Although I have certainly “found” history here, I could never have guessed where my obsession would lead me. I came to Oberlin with a fairly narrow selection of academic interests. Oberlin, however, is set up to encourage you to expand your worldview.
In the spring of my first year, I saw a poster for a documentary called Hollywood contra Franco, which included a Q&A with the director. I arrived early and began talking with a professor named Sebastiaan Faber, who teaches many courses about the Spanish Civil War in the Hispanic studies department. Between this conversation and the film, I grew interested in this unusual conflict. I began stopping by Mr. Faber’s office to chat about the Spanish Civil War whenever I could. While I had never taken a class with him, he recognized my passion and hired me to write blogs on the Spanish Civil War for an organization called the Abraham Lincoln Brigade Archives (ALBA). Through ALBA, I’ve talked to some of the leaders in the field, a truly remarkable opportunity for an undergraduate.
Other professors encouraged me to explore not only nontraditional histories but also history in nontraditional ways. For the final paper of my first year seminar, The Literature of War, Resistance, and Reconciliation, I wrote a paper comparing The Iliad< to 20th- and 21st-century war comics. This inspired a deep love of graphic narratives. Oberlin brings in a surprising number of graphic novelists, allowing me to shake hands with Lynda Barry, have books signed by Alison Bechdel (Oberlin Class of 1981), and listen to Josh Neufeld (Oberlin Class of 1989) discuss this medium with three other renowned graphic novelists.
I’ve also met most of my best friends at Oberlin through my passion for history. As an incoming student, I marked down that I hoped to be a history major and during orientation was assigned to Professor Len Smith’s advising group. When I arrived for the first meeting, I noticed that one of the other students, Ryan, was not only wearing a fez, but was equally passionate about history. Ryan and I quickly became friends and have stuck together ever since. As first years, we spent hours comparing the peripheral wars of the Soviet Union and the Roman Empire in the halls of North. As second years, other friends often found us in Barnard lounge, discussing how Babar can be read as a metaphor for French colonialism. As third years, we frequently swapped stories from his class on erotic Greek literature and my class on genocides in modern Eurasia during late-night study sessions in Azariah’s.
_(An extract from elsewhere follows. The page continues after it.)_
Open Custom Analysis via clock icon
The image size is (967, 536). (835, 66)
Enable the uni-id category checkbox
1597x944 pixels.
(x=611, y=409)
It’s in these classes, events, and conversations that I realize what Oberlin is truly about. No matter our individual passions, Oberlin provides us the opportunity to do what we love while connecting us with peers and professors that broaden our perspectives and help us make connections. Indeed, Oberlin is full of interesting people who have a lot to offer. While you are encouraged to pursue your passions, the unusual classes, random events, and new people you meet will undoubtedly change the way you think about the world.